One hundred years ago this summer, Betty Adler was traveling through post-WWI Europe, sent by the Davenport Daily Times to “write special articles showing the effects of the war on the people of the allied countries” and “tell some of the hitherto unwritten stories of the things the women and children had to endure in the vicinity of the zones of actual fighting.” 
Miss Adler had moved to Davenport from Ottumwa and begun working as the society and woman’s editor for the Times in 1902, shortly after her brother, E.P. (Emanuel Philip) Adler, became its manager and publisher. Several years covering the city’s philanthropic women’s organizations and promoting her own social welfare causes via the paper’s “Glimmerings” column prepared her well to report with sympathy on the struggles of soldiers and average citizens during the war and in its aftermath.
Between June and September 1919, Adler witnessed the signing of the peace treaty at Versailles, thrilled to the victory parade marching through the streets of Paris, toured the Rhine Valley occupation zone with officers of the Third American Army, enjoyed a musical performance by the departing First Division of the A.E.F., lunched with Egyptian ambassadors, and met General Pershing in person, but she was also taking time to note the decimated French villages, the many “Refuge from Shells” signs marking cellars throughout the countryside, and the “…tired-eyed people, returned to the broken fragments of what had once been home…”  She listened to the stories of the boy who had lived in a cellar with his mother and four siblings for the entire duration of the war, the Flemish farm family robbed of their food and forced out of their cottage by German soldiers, the men of Lebbke shot and buried while still alive, and the massacre of civilians in Dinant, Belgium, including a man shot in front of his wife and and seven children.

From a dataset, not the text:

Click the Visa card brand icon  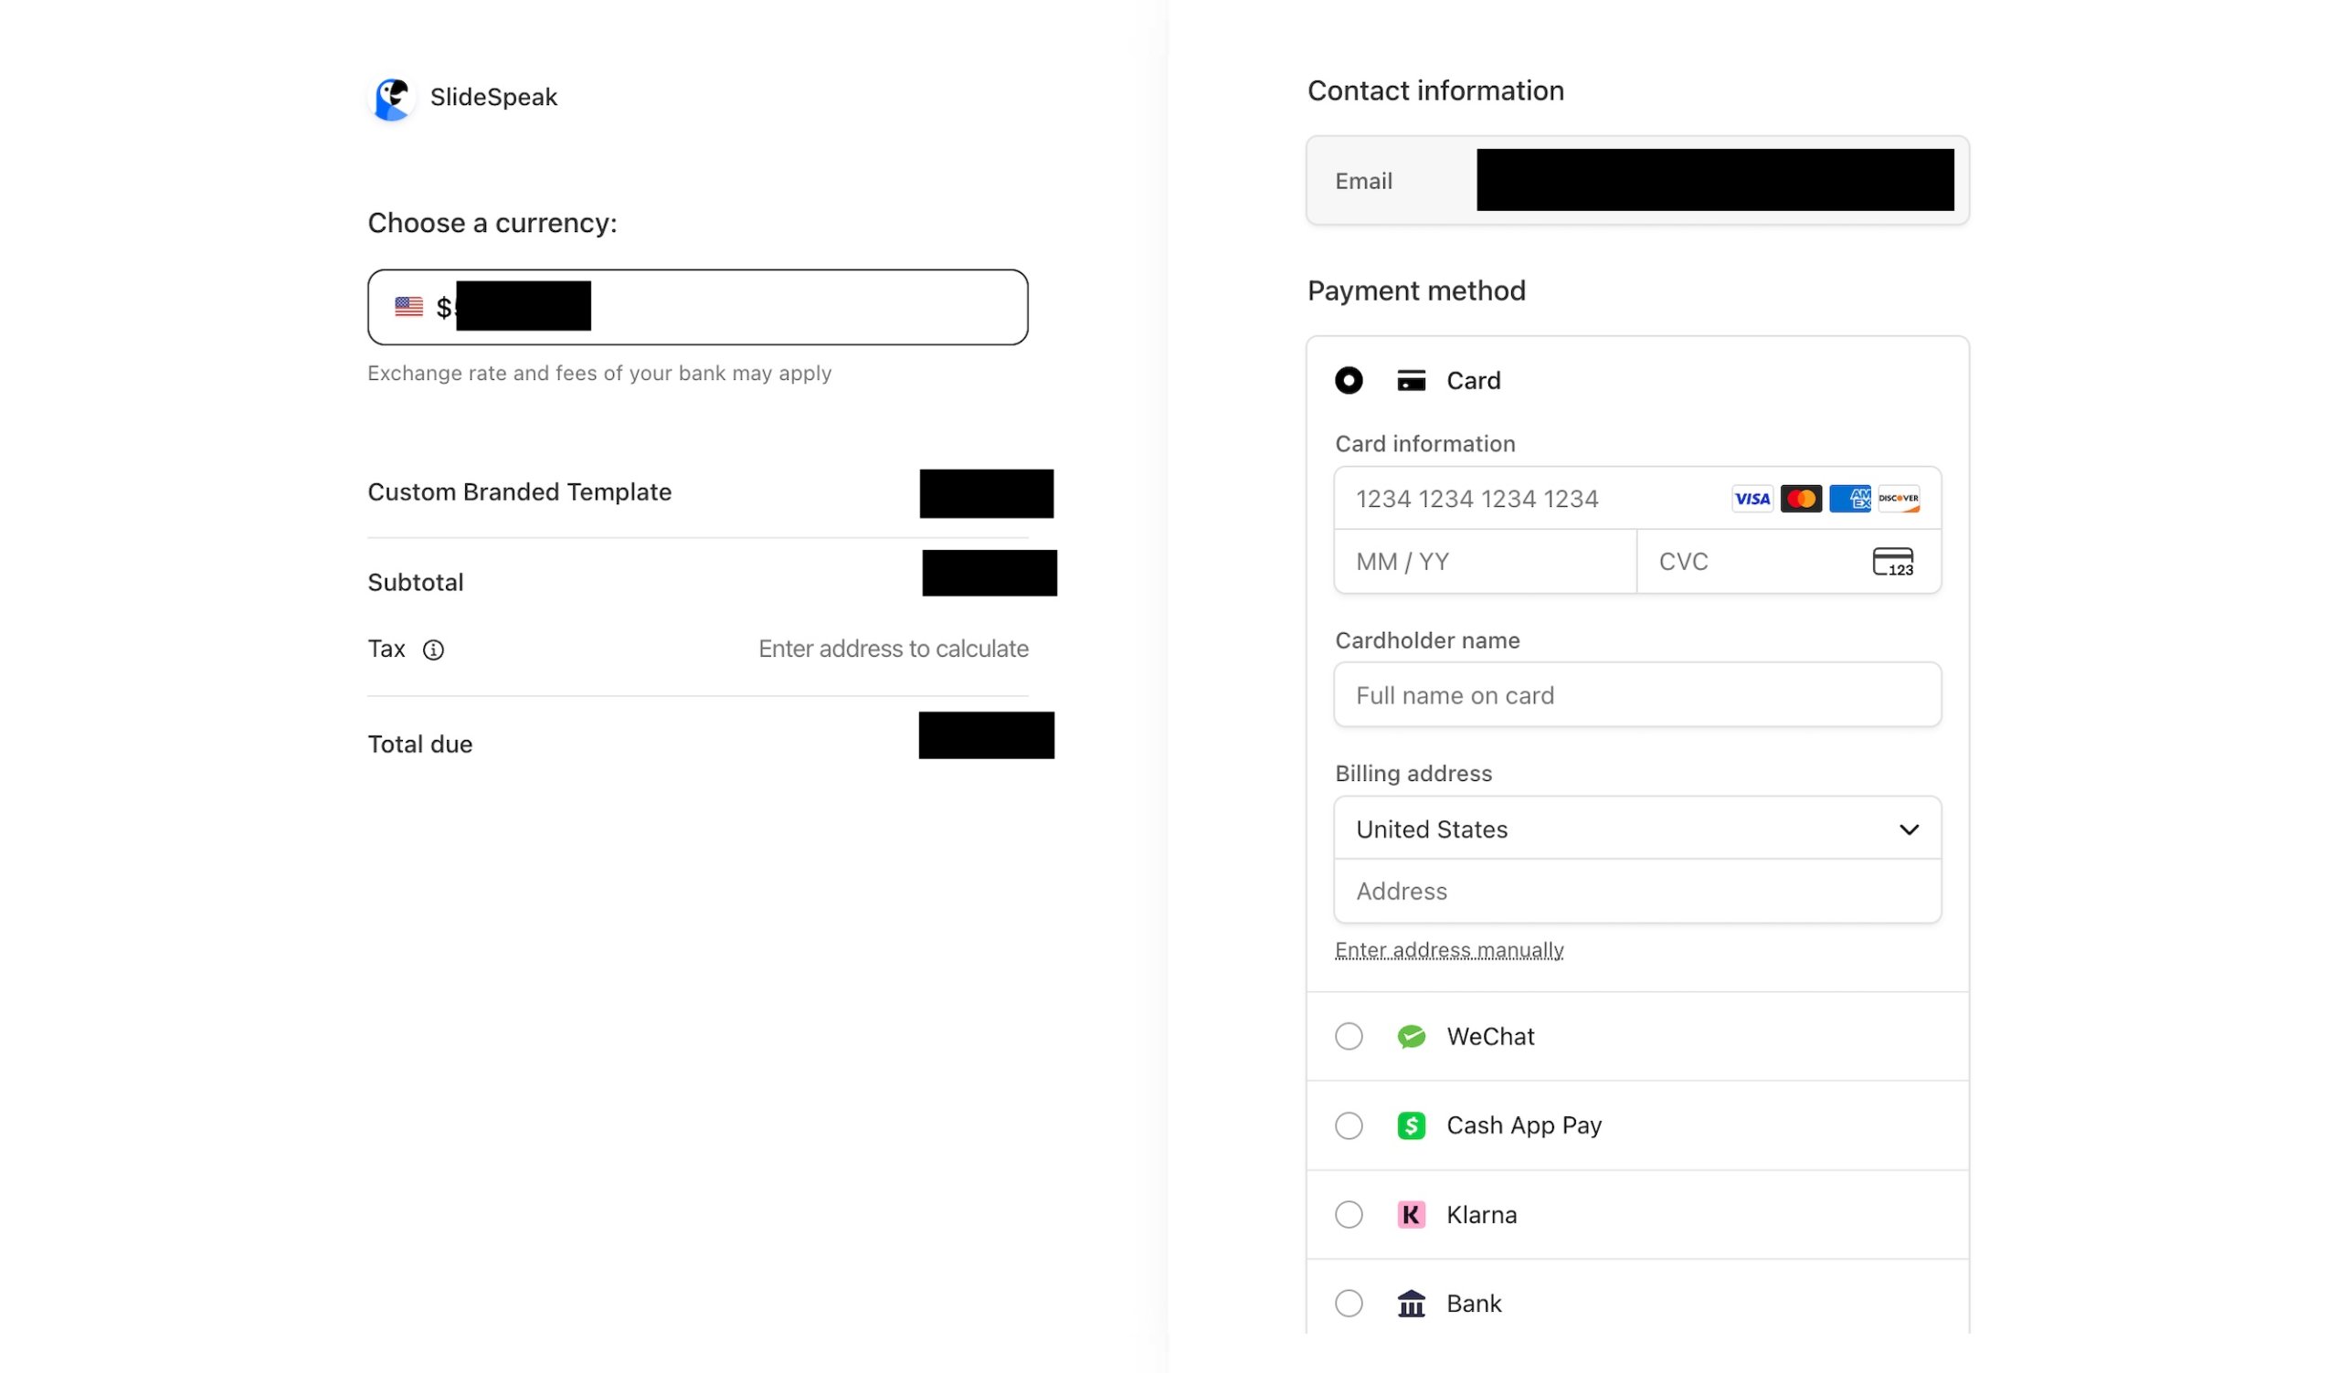[1752, 498]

Adler visited many battlefields and memorials to the soldiers who lost their lives in the fighting. She told of French soldiers buried alive by an explosion near Verdun, their guns still sticking up through the debris (p. 81), the remains of a German soldier –“just one leg encased in a riding boot” (p. 217) — in a shell hole near Ypres, among many other horrors. The “grave faces, reflecting memories” of the surviving doughboys still serving in France did not escape her notice. She described the grim work of the men assigned to the Graves Registration Service of the American Army, tasked with recovering the remains of the “hero dead,” (p. 23) and the Paris waiter who struggled to speak because his throat had been damaged by multiple gas attacks.
Adler praised the work of the American Red Cross and the Y.M.C.A and never failed to relay the gratitude expressed by the French and Belgian people for the aid received from the United States. She was suprised to find “plain, coarse, cotton flour sacks printed with mill names from the Mississippi to the Pacific, in glaring red and blue letters” kept as “treasured souvenirs” and placed on display in an Antwerp castle. (p. 243)
She paid special attention to women’s participation in the war effort, devoting ink to the story of Anne Ross, the Cherokee “canteen girl” with the A.E.F. in Germany, the work of the eighty women of C.A.R.D., the Committee Americaine pour Les Regions Devastees de la France (American Committee for Devastated France) in Vic-sur-Aisne, and the plucky English women of the First Aid Nursing Yeomanry who drove wounded French soldiers to hospitals during the fighting and prisoners of war from Germany back to France after the armistice. (p. 239)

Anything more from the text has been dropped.